Background: In intensive care patients with disorders of consciousness, the pupillary light reflex is a measure of pupillary parasympathetic function. By contrast, the pupillary light-off reflex leads to pupil dilation in response to an abrupt change from light to darkness ("light-off") and reflects combined parasympathetic and sympathetic pupillary function. To our knowledge, this reflex has not been systematically investigated in patients with disorders of consciousness. We hypothesized that the pupillary light-off reflex correlates with consciousness levels after acute brain injury.

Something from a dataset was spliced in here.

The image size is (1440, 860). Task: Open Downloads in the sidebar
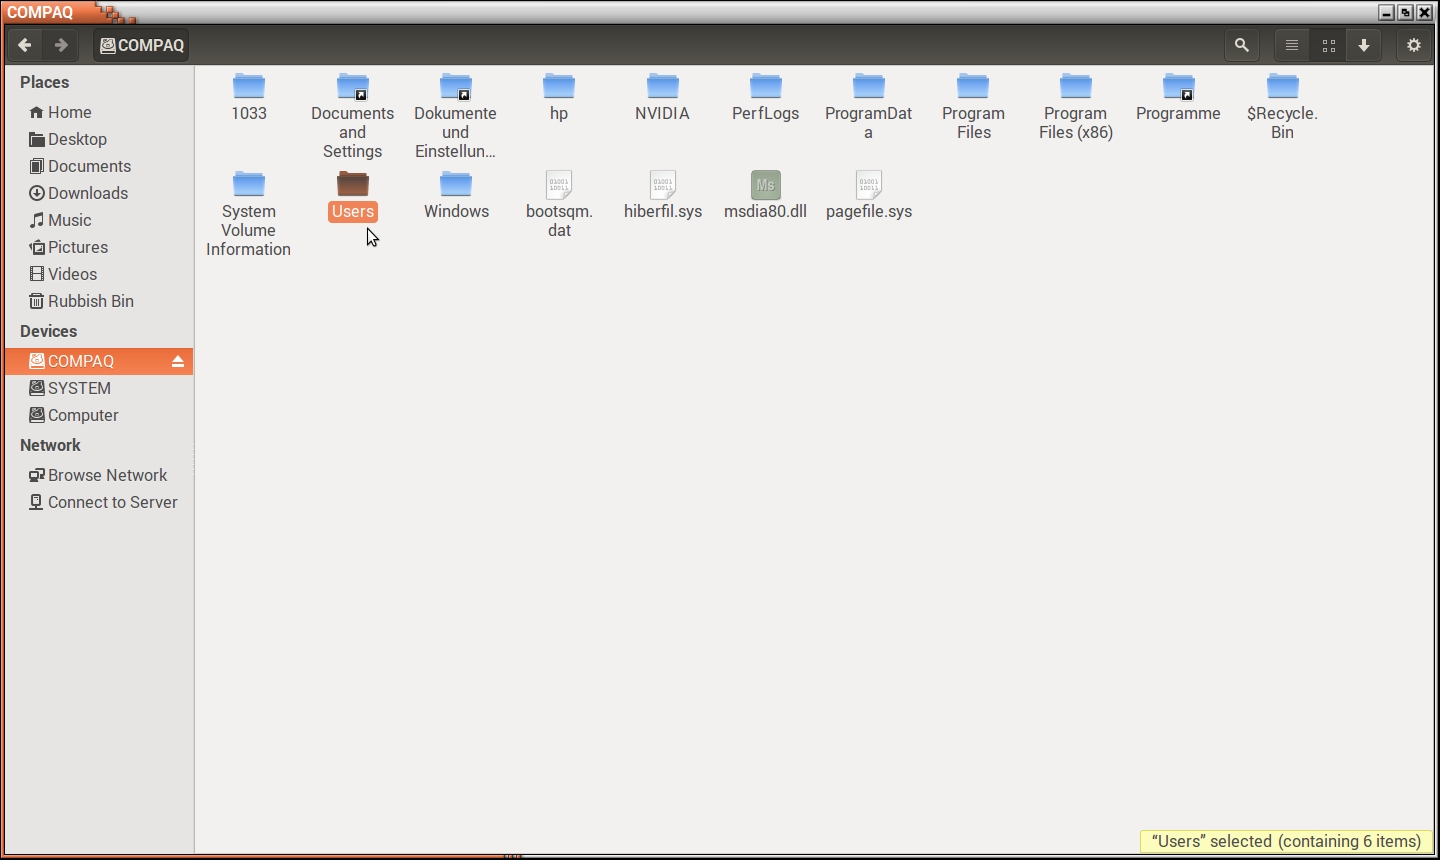pos(87,193)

Methods: From November 2022 to March 2023, we enrolled 100 study participants: 25 clinically unresponsive (coma or unresponsive wakefulness syndrome) and 25 clinically low-responsive (minimally conscious state or better) patients from the intensive care units of a tertiary referral center, and 50 age-matched and sex-matched healthy controls. Exclusion criteria were active or chronic eye disease. We used automated pupillometry to assess the pupillary light-off reflex and the pupillary light reflex of both eyes under scotopic conditions in all study participants.

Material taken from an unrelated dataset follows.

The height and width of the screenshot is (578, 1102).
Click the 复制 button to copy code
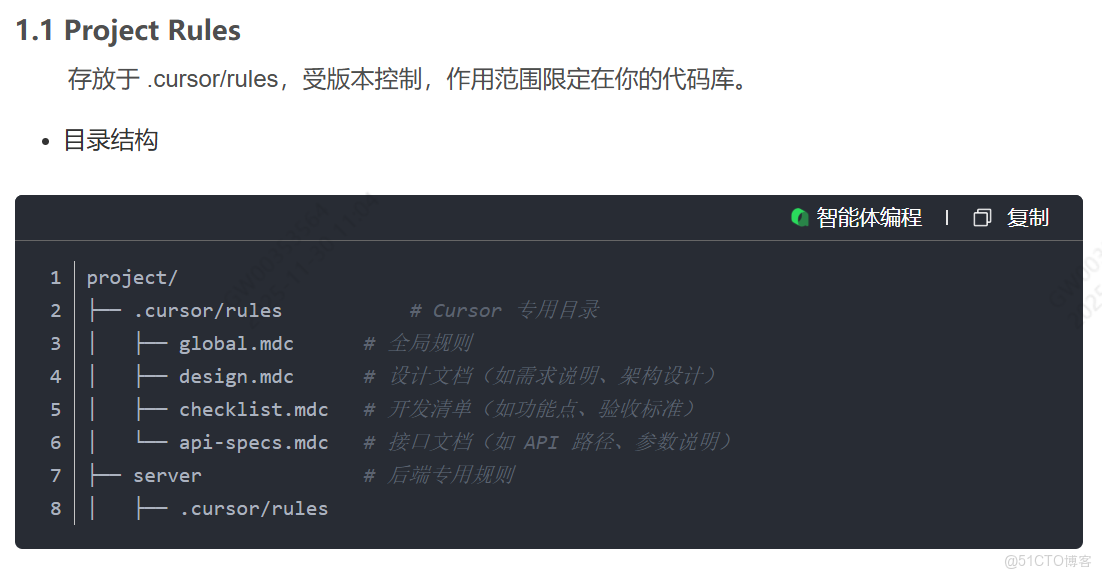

Results: The pupillary light-off reflex was strongly correlated with consciousness levels (r = 0.62, p < 0.001), the increase in pupillary diameters being smallest in unresponsive patients (mean ± standard deviation 20% ± 21%), followed by low-responsive patients (mean ± standard deviation 47% ± 26%) and healthy controls (mean ± standard deviation 67% ± 17%; p < 0.001). Similar yet less pronounced patterns were observed for the pupillary light reflex. Twenty-one of 25 (84%) unresponsive patients had preserved pupillary light reflexes, but only seven (28%) had fully preserved pupillary light-off reflexes (p < 0.0001). Of these 7 patients, five (71%) regained awareness.

Conclusions: The pupillary light-off reflex may be more sensitive to consciousness levels than the pupillary light reflex. The clinical implications of this finding seem worthy of further investigation, particularly regarding possible benefits for neuromonitoring and prognostication after brain injury.